Her school reopened for eighth grade.
At school, my friends were right there in front of me but untouchable and unreachable. Our desks were far apart, and we were all masked. You couldn’t whisper to your friends anymore. You could barely talk, except during a short recess. Even then, we had to be masked and stand far apart. It was hard to read expressions, hear inflections. . . .
. . . There were reminders plastered everywhere to stay 6 feet apart. We were told we were “protecting each other” if we stayed away from other people, that we were empathetic, caring and good members of society.
If someone was seen hanging out with people, close and maskless, they must be a bad person. . . . To feel intense guilt for a basic, once-accepted human desire for companionship hurt.

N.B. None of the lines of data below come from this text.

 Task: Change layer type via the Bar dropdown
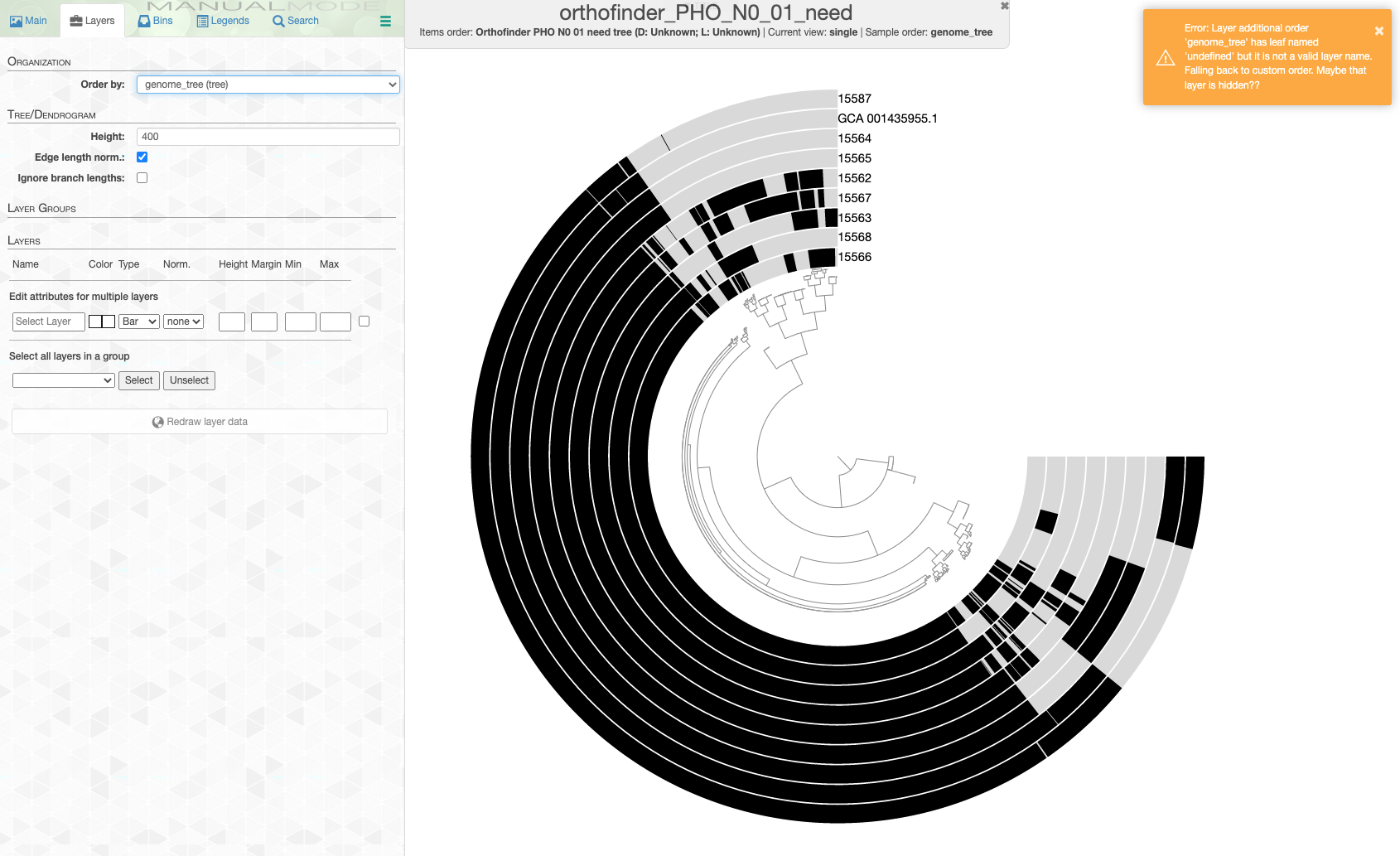pyautogui.click(x=138, y=321)
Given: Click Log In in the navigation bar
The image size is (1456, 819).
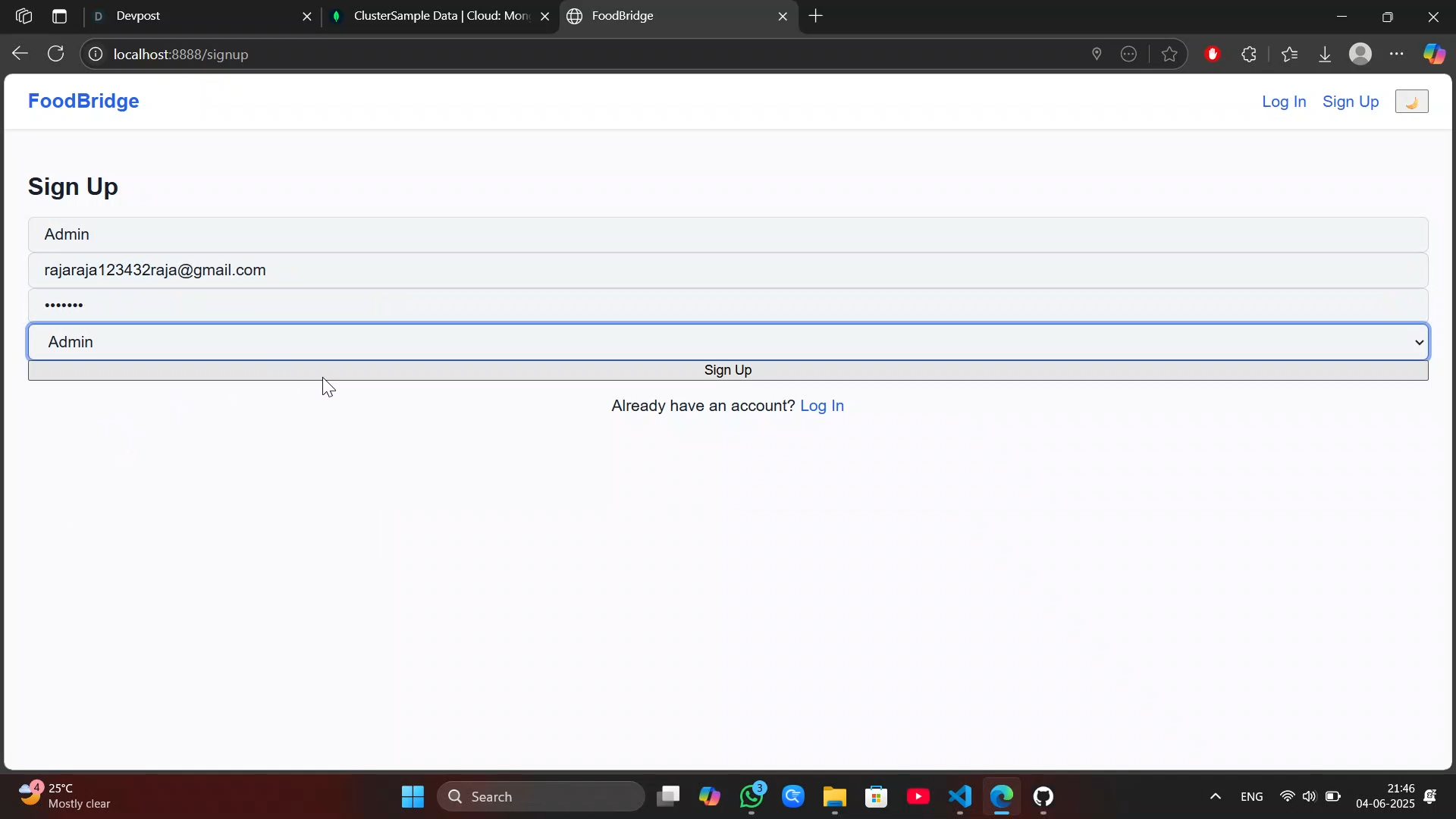Looking at the screenshot, I should (x=1283, y=102).
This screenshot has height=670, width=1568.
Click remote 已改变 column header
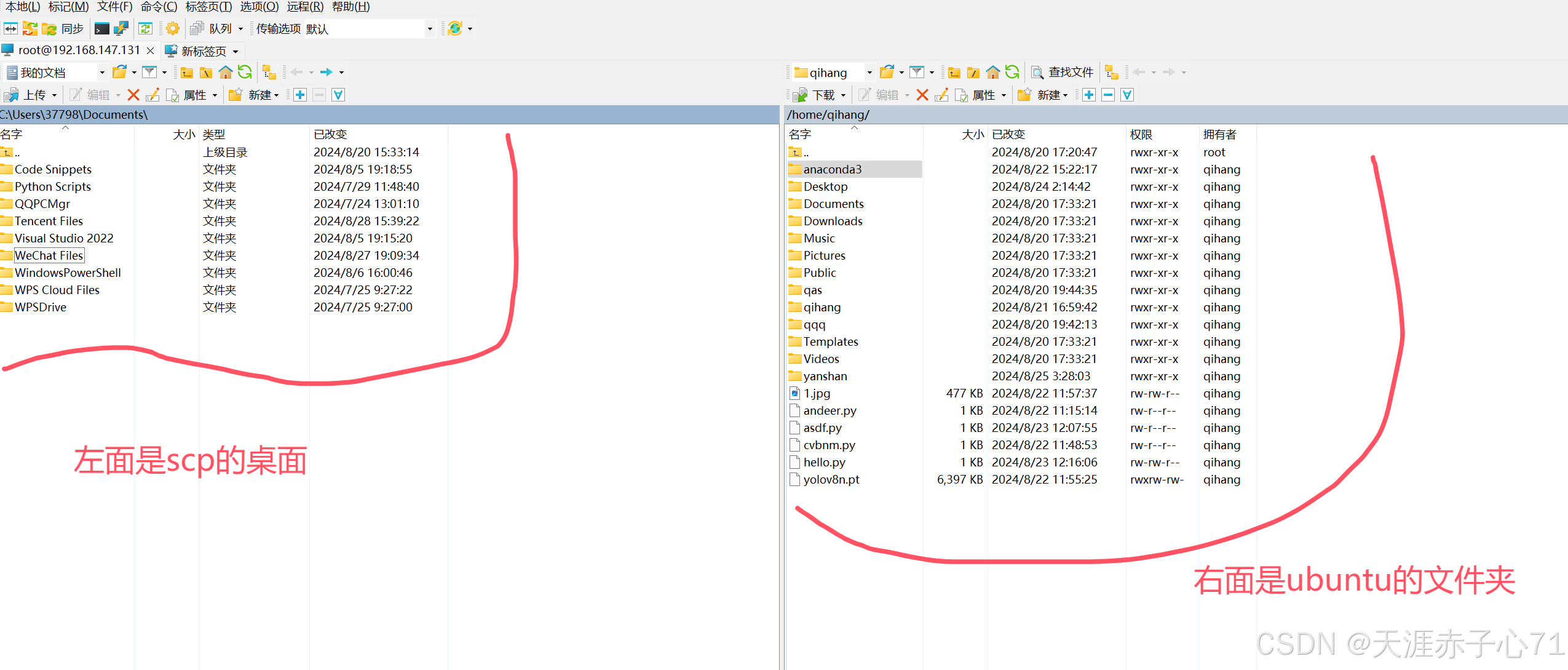coord(1008,134)
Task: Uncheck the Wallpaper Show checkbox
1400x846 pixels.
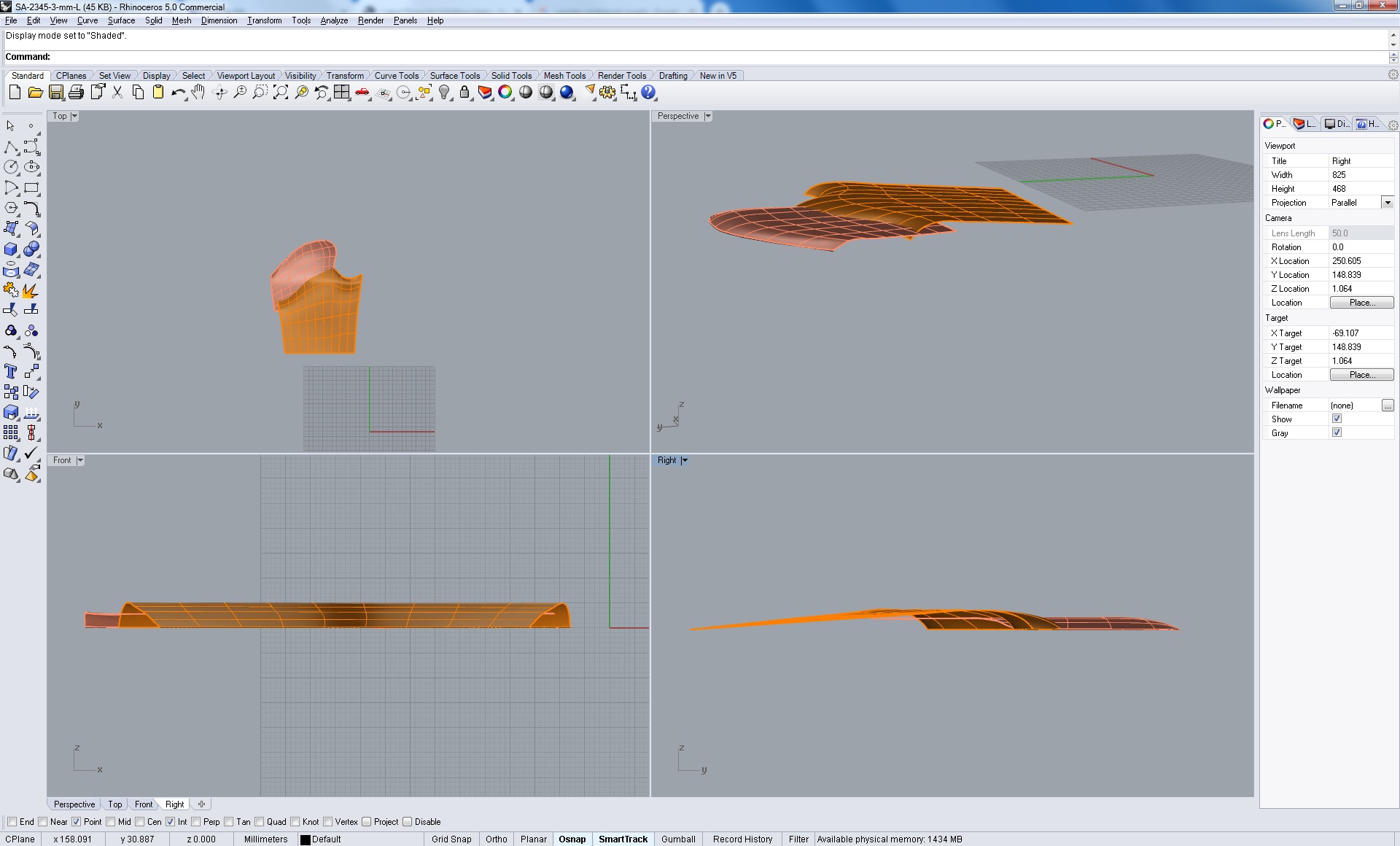Action: [x=1337, y=419]
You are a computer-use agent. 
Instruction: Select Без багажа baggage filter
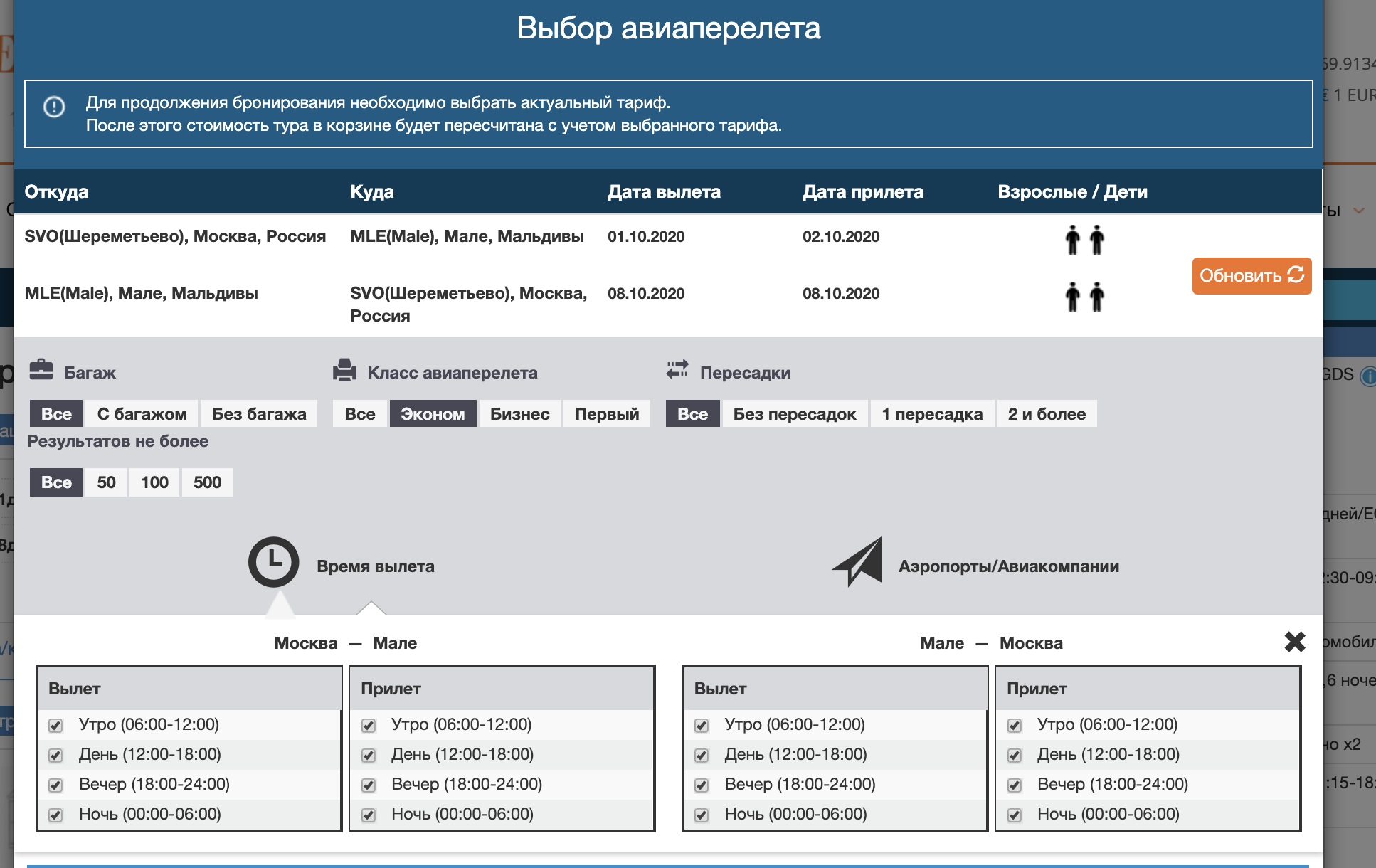259,414
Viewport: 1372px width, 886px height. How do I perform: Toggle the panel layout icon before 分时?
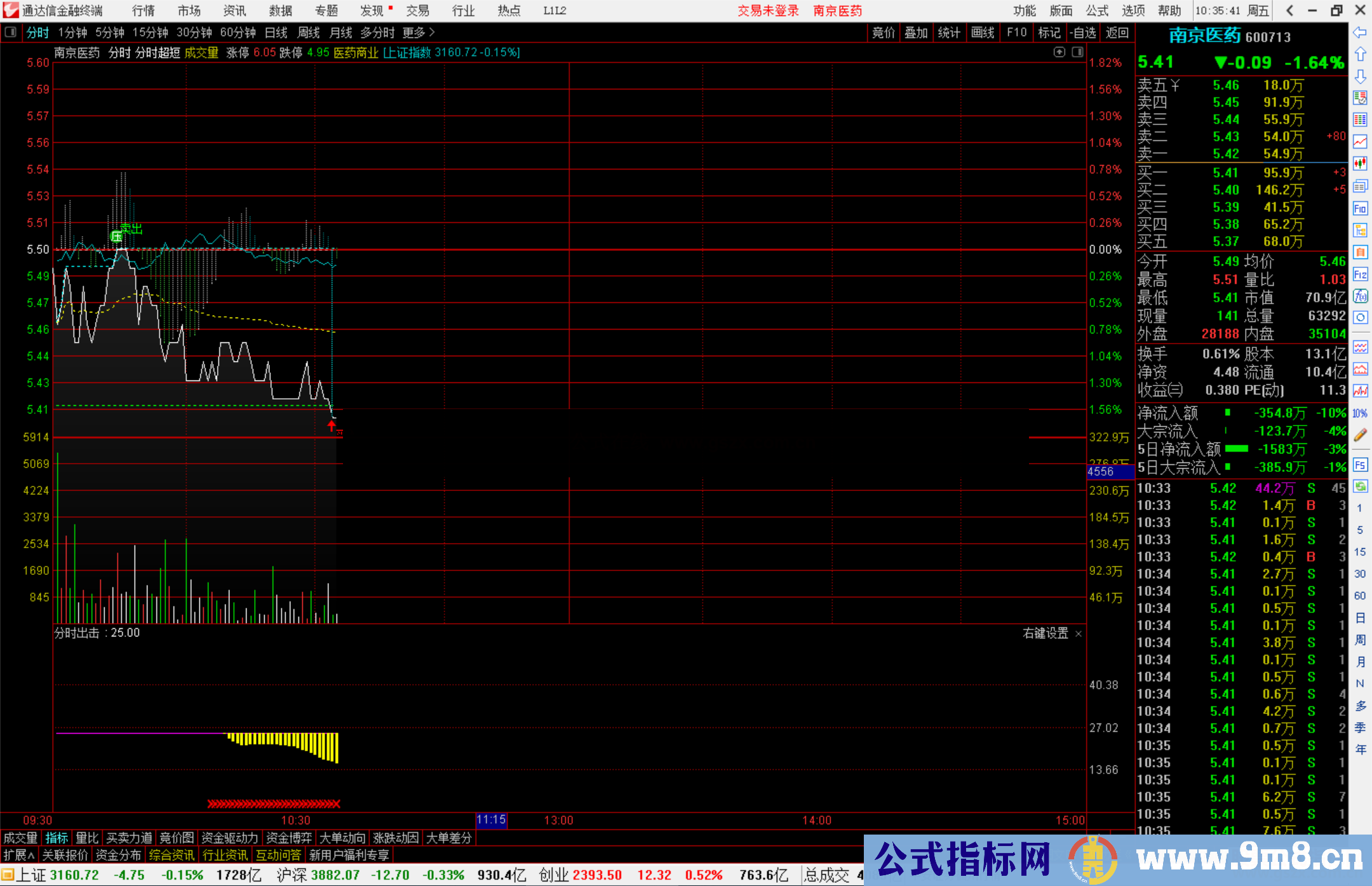pyautogui.click(x=11, y=32)
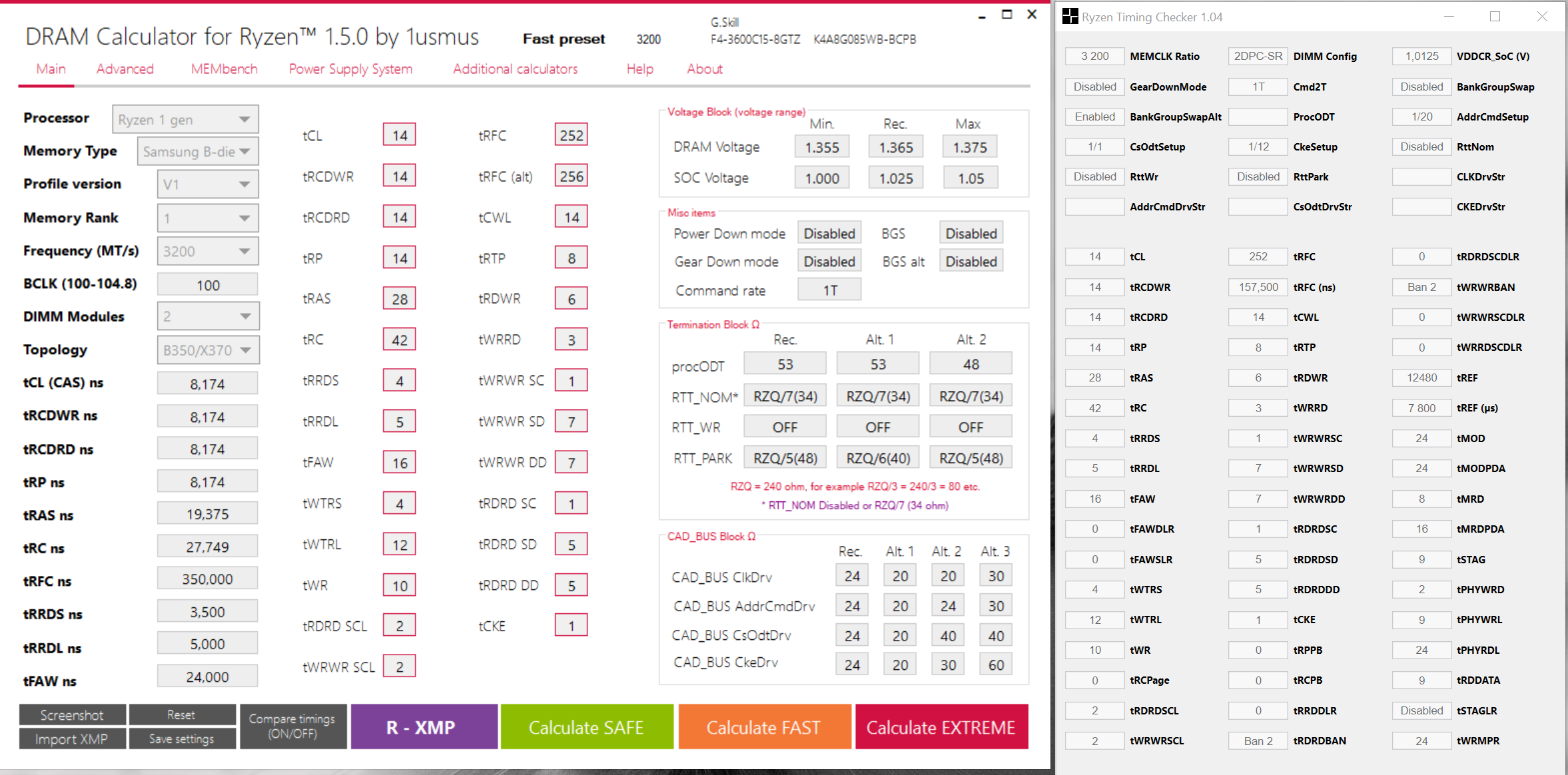Expand the Topology combo box
Viewport: 1568px width, 775px height.
tap(208, 350)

Staying away from people became celebrated, a moral good.
Young Americans (18-29 years old) became more socially isolated and more likely to report depressive symptoms, according to a March 2025 poll from Harvard's Institute of Politics, notes Ruskell. "Fewer than half of all surveyed said they felt a sense of community in their current life."
Connecting with other people is the secret to happiness, writes Susan Dominus in the New York Times Magazine.
People in strong marriages and those with strong family relationships are the happiest. That makes sense. But, even small, fleeting connections with others make people happier,
Happiness "interventions, such as expressing gratitude and doing an act of kindness, make people feel more connected, researcher Sonja Lyubomirsky tells Dominus. “If someone were to ask me what’s the one thing you could do tomorrow to be happier, that’s my answer: having a conversation with someone — or a deeper conversation than you normally do.”
"Talking to strangers — on trains, in a coffee shop, at the playground, on line at the D.M.V., in the waiting room at the doctor’s office — could . . . be seen as a moving reflection of how eager we all are, every day, to connect with other humans whose interiority would otherwise be a mystery, individuals in whose faces we might otherwise read threat, judgment, boredom or diffidence," writes Dominus.
I've always liked talking to people in lines, sharing a moment, appreciating that we're all in this together. (And I tend to be a happy person.) But it's harder nowadays when so many people are staring at their phones.